# Betta shows in Colorado



## Kingofbettas (Sep 23, 2013)

Does anyone know if their are betta shows near greeley Colorado and when


----------



## Weaver (Sep 8, 2013)

I live in Pueblo and I have no clue if there is even an active (there is one but they don't look too active) club to host shows at all. I want a Betta club out here. I really do.


----------



## Kingofbettas (Sep 23, 2013)

if they did how would I enter


----------



## zackcrack00 (Oct 16, 2011)

I think if you contact the IBC, (the International Betta Congress) ypu can start a new chapter (club) under them in CO.


----------



## zackcrack00 (Oct 16, 2011)

*you


----------



## dramaqueen (Jul 7, 2008)

I knew someone who was wanting to start a chapter in Colorado.


----------



## Alphahelix (Dec 7, 2013)

I'm in CO too and would die to have a chapter here!

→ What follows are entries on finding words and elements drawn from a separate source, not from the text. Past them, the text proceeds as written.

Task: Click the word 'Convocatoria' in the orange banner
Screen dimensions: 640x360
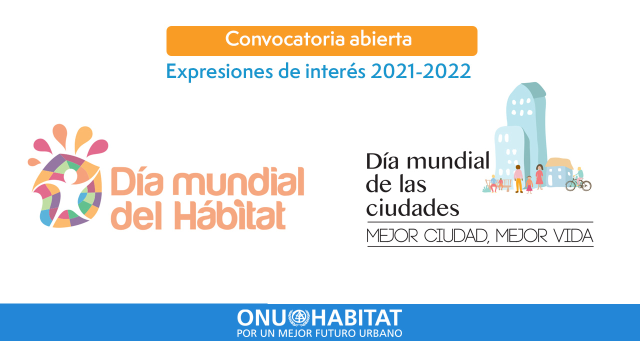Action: (x=285, y=39)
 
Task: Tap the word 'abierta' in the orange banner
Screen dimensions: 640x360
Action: (x=380, y=39)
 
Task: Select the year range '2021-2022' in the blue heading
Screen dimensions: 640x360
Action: (x=420, y=71)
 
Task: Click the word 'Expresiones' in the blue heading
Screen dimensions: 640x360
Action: (x=220, y=72)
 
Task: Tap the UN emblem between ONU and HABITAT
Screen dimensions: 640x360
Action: (x=299, y=318)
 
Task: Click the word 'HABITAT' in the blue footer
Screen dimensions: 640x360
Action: (x=356, y=318)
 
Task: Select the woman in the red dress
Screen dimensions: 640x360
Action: (x=540, y=176)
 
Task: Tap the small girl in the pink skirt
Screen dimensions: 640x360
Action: (x=529, y=184)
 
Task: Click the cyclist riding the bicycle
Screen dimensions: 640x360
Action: (x=579, y=175)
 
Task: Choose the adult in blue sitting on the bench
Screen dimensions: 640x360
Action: (x=494, y=184)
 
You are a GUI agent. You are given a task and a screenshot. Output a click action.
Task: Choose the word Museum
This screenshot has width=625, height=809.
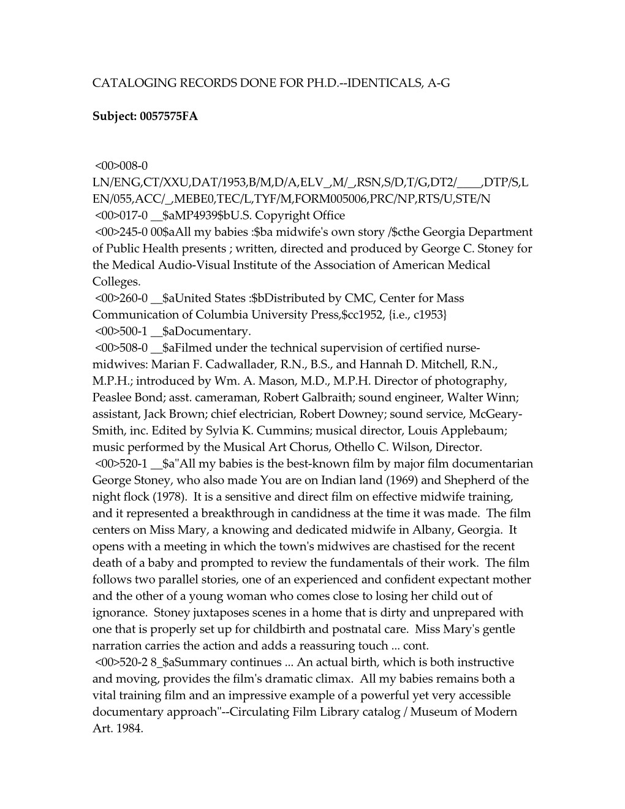433,712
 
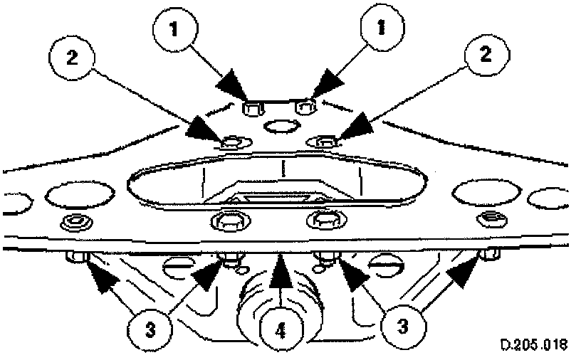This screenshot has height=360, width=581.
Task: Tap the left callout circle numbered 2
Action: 72,58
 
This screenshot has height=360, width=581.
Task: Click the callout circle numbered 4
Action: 281,331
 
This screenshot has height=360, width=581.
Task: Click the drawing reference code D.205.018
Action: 534,344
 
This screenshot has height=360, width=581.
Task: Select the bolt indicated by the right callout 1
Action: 305,107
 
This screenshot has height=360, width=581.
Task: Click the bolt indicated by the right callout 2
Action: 322,141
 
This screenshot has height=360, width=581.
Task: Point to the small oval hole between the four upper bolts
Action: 281,127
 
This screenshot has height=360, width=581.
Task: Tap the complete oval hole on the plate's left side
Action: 80,194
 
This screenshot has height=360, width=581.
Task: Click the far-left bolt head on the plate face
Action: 76,222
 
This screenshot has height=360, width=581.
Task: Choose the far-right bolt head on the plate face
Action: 491,219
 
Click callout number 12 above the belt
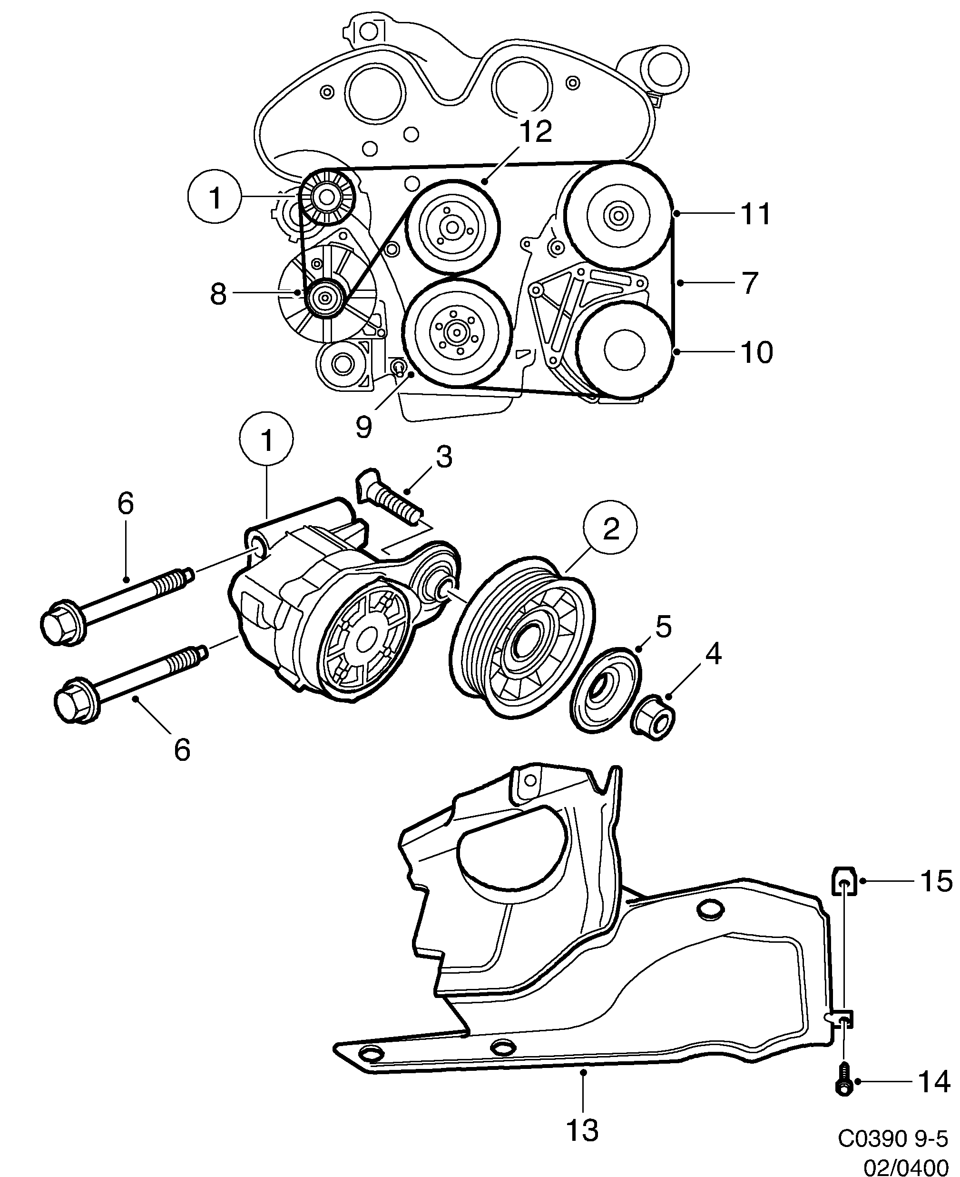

I'm assuming you have to be a breeder to run a chapter? I have kept Bettas for 10+ years but don't breed or show yet
Someday that's the goal but I don't have the resources now

What does a 'chapter' involve?


----------



## Kingofbettas (Sep 23, 2013)

dramaqueen said:


> I knew someone who was wanting to start a chapter in Colorado.


who


----------



## dramaqueen (Jul 7, 2008)

Hi name is Dominnic Martinez and his username here is/was MrVampire. You can look him up on facebook. I know he wanted to start a chapter in Colorado but it never got off the ground. Maybe if enough people were interested then a group could be started. I would suggest contacting the IBC about starting a chapter.


----------



## Basement Bettas (May 12, 2012)

Join the IBC is a pace to start. Then see who is nearby and contact them to start a chapter. Need 3 IBC members as the founding members of the club. But showing is most often not done local. Your fish are bagged and shipped across the US then back again. Posted some links in the other question posted here.


----------